- Born: Vancouver Island
- Occupation(s): Director, cinematographer, photographer
- Years active: 2011–present

= Jessica Earnshaw =

American director

Jessica Earnshaw is a Canadian American-based documentary film director and photographer. She has directed and produced Jacinta (2020) and Baby Doe (2025). As a photographer, her work has been featured in The Wall Street Journal, The New York Times, Mother Jones, The Marshall Project, National Geographic and NPR.

==Early life==
Earnshaw was born on Vancouver Island.
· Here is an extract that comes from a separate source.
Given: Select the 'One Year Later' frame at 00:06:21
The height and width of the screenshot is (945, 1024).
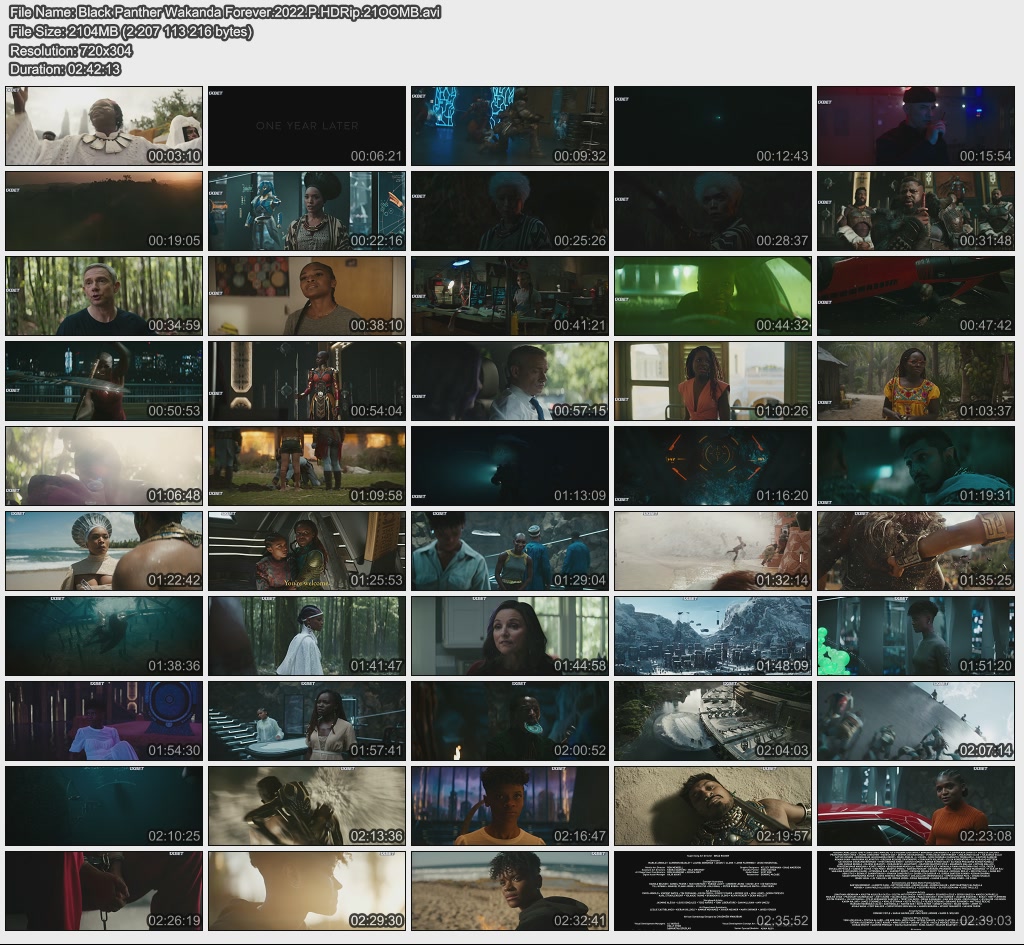Looking at the screenshot, I should click(307, 126).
She attended International Center of Photography.

==Career==
Earnshaw worked as a junior photo editor for Time.

As a photographer, Earnshaw's work has been featured in The New York Times focusing on a children's prom at Montefiore Einstein Medical Center, The Wall Street Journal focusing on Coachella in 2015 and 2016, NPR focusing on women in prison, The Marshall Project and Mother Jones focusing on life after prison. and National Geographic focusing on aging inmates. She also worked as a photographer for Vancouver Magazine.

As a documentarian, Earnshaw has directed Jacinta which focuses on a mother and daughter being incarcerated together. The film was released in October 2021, by ABC News Studios and Hulu.

In 2025, Earnshaw directed and produced Baby Doe focusing on Gail Ritchey as her life becomes shattered when DNA evidence links her to the death of her child thirty years prior. It had its world premiere at South by Southwest in March 2025.